Print the rows below exactly as they appear, from the line containing "Task: Click the 1022 pressure axis label" through the line containing "coord(12,125)", including both of those lines.

Entries on finding words and elements:
——

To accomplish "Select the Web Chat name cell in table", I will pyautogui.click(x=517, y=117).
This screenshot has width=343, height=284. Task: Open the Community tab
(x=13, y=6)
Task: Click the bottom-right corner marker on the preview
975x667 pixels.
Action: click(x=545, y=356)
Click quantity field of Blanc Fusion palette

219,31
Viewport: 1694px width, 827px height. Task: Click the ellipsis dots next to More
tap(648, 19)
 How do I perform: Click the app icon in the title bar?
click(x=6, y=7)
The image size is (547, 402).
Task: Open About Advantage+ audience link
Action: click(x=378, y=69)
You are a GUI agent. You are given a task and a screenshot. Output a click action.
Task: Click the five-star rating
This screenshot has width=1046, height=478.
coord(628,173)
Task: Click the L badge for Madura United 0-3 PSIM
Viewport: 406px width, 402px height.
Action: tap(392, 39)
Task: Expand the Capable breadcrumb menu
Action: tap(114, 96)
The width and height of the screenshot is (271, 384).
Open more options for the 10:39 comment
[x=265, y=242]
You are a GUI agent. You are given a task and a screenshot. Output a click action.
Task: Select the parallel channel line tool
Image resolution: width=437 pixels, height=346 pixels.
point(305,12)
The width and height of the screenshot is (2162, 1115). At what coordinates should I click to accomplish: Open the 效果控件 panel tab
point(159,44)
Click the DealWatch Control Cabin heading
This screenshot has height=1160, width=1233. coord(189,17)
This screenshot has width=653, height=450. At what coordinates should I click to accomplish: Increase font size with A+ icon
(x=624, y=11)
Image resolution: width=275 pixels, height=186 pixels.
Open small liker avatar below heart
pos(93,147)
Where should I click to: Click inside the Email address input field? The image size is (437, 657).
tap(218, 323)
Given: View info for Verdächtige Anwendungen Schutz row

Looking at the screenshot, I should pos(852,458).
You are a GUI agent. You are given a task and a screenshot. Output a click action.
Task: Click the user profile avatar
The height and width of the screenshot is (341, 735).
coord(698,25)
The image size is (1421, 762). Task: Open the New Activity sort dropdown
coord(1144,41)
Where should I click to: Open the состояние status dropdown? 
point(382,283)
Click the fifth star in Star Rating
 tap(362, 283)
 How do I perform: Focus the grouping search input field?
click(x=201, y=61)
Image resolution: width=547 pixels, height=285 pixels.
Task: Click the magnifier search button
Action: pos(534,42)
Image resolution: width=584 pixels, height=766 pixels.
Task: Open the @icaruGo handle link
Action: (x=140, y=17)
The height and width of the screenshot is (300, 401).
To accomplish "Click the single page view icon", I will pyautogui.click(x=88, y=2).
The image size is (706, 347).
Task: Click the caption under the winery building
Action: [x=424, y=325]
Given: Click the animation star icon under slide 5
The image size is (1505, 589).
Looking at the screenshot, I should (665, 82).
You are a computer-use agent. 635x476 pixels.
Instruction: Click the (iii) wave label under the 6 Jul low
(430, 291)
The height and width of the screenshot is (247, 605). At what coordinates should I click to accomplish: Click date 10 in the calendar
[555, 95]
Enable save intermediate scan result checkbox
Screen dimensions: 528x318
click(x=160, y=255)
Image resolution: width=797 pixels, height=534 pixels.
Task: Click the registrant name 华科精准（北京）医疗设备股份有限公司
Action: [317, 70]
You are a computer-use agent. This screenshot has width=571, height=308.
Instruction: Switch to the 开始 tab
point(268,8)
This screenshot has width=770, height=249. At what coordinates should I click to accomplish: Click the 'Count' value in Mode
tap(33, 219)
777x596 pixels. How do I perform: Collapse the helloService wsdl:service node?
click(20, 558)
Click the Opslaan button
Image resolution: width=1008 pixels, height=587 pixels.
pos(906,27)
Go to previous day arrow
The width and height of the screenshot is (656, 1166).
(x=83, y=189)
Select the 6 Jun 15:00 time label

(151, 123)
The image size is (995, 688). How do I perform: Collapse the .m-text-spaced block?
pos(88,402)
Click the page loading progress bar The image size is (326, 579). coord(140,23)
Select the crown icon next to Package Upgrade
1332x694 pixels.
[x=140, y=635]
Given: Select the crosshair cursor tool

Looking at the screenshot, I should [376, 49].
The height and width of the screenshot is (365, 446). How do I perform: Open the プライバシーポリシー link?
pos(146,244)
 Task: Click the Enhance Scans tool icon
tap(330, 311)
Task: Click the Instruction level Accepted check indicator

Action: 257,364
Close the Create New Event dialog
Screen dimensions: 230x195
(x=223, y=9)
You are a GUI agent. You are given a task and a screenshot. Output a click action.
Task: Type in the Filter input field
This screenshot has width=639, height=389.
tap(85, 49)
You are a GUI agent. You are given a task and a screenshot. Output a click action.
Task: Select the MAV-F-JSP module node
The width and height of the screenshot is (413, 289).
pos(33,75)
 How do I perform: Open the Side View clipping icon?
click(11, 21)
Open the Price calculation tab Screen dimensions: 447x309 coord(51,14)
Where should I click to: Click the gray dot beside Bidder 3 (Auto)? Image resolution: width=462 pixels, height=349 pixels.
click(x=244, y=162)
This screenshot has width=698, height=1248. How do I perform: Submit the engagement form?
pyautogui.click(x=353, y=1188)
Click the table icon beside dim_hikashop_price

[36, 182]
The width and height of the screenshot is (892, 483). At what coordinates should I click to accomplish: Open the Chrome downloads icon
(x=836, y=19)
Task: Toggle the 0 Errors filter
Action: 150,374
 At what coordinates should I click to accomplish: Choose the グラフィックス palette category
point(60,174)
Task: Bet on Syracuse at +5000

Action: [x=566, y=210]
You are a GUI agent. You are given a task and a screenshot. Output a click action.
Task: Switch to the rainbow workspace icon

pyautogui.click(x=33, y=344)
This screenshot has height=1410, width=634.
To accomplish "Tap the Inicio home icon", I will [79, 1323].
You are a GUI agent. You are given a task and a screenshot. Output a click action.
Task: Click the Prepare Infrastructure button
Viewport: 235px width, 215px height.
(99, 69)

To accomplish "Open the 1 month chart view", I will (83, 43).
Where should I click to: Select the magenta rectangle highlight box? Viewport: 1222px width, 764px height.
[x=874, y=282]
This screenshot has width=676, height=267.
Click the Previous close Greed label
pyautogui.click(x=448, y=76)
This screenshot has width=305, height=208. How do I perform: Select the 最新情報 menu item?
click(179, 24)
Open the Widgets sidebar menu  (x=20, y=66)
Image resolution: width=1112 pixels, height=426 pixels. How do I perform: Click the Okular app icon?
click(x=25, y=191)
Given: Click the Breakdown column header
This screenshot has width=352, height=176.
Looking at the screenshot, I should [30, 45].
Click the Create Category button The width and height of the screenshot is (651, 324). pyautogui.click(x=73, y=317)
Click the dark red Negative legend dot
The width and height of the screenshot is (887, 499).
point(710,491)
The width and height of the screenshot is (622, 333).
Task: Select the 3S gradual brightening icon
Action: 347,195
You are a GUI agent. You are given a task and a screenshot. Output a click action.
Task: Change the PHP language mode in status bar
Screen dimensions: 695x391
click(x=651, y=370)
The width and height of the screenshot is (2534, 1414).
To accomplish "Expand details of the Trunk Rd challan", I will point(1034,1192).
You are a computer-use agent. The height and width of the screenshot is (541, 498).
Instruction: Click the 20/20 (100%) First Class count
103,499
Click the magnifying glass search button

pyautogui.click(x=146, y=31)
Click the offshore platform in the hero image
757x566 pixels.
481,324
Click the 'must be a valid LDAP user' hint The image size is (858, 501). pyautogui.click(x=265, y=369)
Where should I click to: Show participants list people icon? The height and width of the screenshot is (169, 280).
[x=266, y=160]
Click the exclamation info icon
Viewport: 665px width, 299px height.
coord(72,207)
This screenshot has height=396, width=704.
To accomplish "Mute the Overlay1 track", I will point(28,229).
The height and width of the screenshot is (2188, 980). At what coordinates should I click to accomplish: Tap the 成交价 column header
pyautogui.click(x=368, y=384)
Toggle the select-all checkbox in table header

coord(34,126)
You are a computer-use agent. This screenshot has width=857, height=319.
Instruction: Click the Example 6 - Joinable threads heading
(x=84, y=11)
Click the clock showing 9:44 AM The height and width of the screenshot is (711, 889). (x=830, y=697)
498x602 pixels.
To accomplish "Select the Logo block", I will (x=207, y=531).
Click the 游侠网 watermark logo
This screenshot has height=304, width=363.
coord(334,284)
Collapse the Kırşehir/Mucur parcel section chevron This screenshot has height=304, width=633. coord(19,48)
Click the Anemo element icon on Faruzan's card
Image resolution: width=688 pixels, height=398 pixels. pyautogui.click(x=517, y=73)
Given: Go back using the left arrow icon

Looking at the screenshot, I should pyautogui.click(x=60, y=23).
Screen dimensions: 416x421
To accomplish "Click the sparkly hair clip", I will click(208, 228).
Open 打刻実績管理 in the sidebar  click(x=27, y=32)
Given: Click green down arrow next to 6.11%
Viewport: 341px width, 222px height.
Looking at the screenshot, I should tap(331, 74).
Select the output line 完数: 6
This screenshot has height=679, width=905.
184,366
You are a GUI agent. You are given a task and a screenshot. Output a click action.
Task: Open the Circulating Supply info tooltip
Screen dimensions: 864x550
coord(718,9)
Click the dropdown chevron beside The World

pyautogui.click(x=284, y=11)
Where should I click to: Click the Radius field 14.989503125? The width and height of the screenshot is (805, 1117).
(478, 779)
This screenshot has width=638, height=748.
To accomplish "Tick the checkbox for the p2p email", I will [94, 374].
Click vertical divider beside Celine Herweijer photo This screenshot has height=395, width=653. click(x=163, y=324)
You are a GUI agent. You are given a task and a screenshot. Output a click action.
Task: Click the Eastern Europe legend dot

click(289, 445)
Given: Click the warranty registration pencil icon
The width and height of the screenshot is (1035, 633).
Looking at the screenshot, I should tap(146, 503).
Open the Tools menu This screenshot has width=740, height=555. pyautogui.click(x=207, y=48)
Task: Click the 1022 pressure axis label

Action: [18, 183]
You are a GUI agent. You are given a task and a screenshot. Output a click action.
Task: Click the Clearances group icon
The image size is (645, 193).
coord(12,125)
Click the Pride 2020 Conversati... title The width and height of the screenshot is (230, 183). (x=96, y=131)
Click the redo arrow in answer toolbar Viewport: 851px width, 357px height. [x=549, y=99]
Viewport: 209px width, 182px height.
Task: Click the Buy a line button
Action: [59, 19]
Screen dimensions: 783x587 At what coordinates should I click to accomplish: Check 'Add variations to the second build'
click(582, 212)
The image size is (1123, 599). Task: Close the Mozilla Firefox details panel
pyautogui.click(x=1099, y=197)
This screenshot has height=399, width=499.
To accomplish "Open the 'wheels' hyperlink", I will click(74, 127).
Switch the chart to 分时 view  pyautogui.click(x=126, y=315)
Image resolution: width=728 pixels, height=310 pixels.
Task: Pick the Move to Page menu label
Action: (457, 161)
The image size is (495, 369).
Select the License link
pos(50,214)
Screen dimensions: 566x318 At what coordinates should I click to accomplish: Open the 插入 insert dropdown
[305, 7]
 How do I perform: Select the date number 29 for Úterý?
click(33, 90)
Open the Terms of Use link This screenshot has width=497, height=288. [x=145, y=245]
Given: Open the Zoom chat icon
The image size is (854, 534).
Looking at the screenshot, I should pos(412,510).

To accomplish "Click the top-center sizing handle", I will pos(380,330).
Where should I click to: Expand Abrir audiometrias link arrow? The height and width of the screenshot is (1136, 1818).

——

Output for this exercise:
Task: Click the 1022 pressure axis label

Action: [18, 183]
You are a GUI agent. You are given a task and a screenshot. Output a click action.
Task: Click the Clearances group icon
The image size is (645, 193).
coord(12,125)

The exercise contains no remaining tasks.